Computers in the surgery suite are hardly revolutionary; they’ve been instrumental in advancing surgery techniques for more than three decades. But with advances in the last 5 years, more orthopaedic surgeons have begun using computer-assisted navigation (CAN) to overcome challenges and complexities associated with total shoulder arthroplasty.
Richard J. Friedman, M.D., Chief of Shoulder and Elbow Surgery in the Department of Orthopaedics and Physical Medicine at MUSC Health, uses computerized tomography (CT) navigation preoperatively to plan all his procedures and intraoperatively for many of his total shoulder replacement surgeries, particularly reverse shoulder arthroplasty.
Friedman says that CT navigation offers important advantages for the surgeon and the patient, specifically enhanced precision in placing the glenoid component and helping to minimize complications. CT navigation can also help optimize screw length and purchase, both of which are important for fixation and stability in reverse total shoulder arthroplasty.
“Computer-assisted navigation has given me more options, particularly for reverse total shoulder arthroplasty,” he says. “Total shoulder replacement has unique challenges because the shoulder joint is not a true ball-and-socket joint, but more like a ball against a wall, and the socket is a fairly small structure. If a patient has bone loss or glenoid deformity, that can present even more challenges. Because CT is more precise, it helps us place the component in the most optimal position and minimize complications.”
Using CAN may add a few minutes to the procedure, but the additional time is negligible, Friedman says, especially for increased accuracy during complicated procedures.
“There’s a certain margin of error in glenoid component placement that can be reduced significantly when CAN is used pre- and intraoperatively,” he says.

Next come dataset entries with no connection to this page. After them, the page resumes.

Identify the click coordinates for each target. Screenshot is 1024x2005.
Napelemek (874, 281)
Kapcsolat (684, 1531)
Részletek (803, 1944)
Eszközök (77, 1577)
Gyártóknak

CT navigation comprises three steps: data acquisition, registration and tracking. The data, or images, are obtained through CT scans and used for registration and tracking. Registration is relating the CT images to the anatomical position of the surgical area by using markers. Tracking is the feedback from the measurement devices regarding the orientation and relative position of tools to bone anatomy.
The patient is placed in a position reminiscent of reclining in a beach chair, and the navigation system is set up near the hip opposite the shoulder set for replacement.
Three trackers are used: the glenoid, the probe and the tool tracker. After calibrating the probe and the tracker, Friedman makes an incision to expose the coracoid and places the tracker on the bone and oriented toward the camera. Accurate placement is essential because it cannot be moved once it is affixed to the bone.
He uses the probe tracker to identify the anatomical landmarks that correspond to the images on the screen. Under direct, real-time imagery, reaming of the glenoid and drilling for the center cage and peripheral screws (for reverse arthroplasty) are then performed, with the computer guiding the position of the instruments in the surgeon’s hands. Once the computer-assisted portion of the surgery is complete, Friedman removes the G tracker and coracoid block before inserting the anatomic glenoid component for anatomic shoulder replacement or the glenosphere component for reverse shoulder replacement.
“A key advantage of CAN is that it tracks in real time, so a surgeon can make adjustments if needed,” he says.
The Division of Shoulder and Elbow Surgery at MUSC Health is one of the busiest centers for total shoulder replacement in South Carolina, drawing challenging primary and revision patients from around the state. Patients range in age from their 20s to their 90s and include the chronically challenged as well as those with arthritis, rotator cuff tears and trauma.
Patients typically remain in the hospital just overnight and begin physical therapy after two weeks to strengthen their muscles and regain range of motion and function.
“Our goal is for our patients to have the replacement as long as possible and function as well as possible,” Friedman says. “Computer-assisted navigation allows us to do a better job for an improved outcome so the patient can regain function and mobility and have the prosthesis last as long as possible.”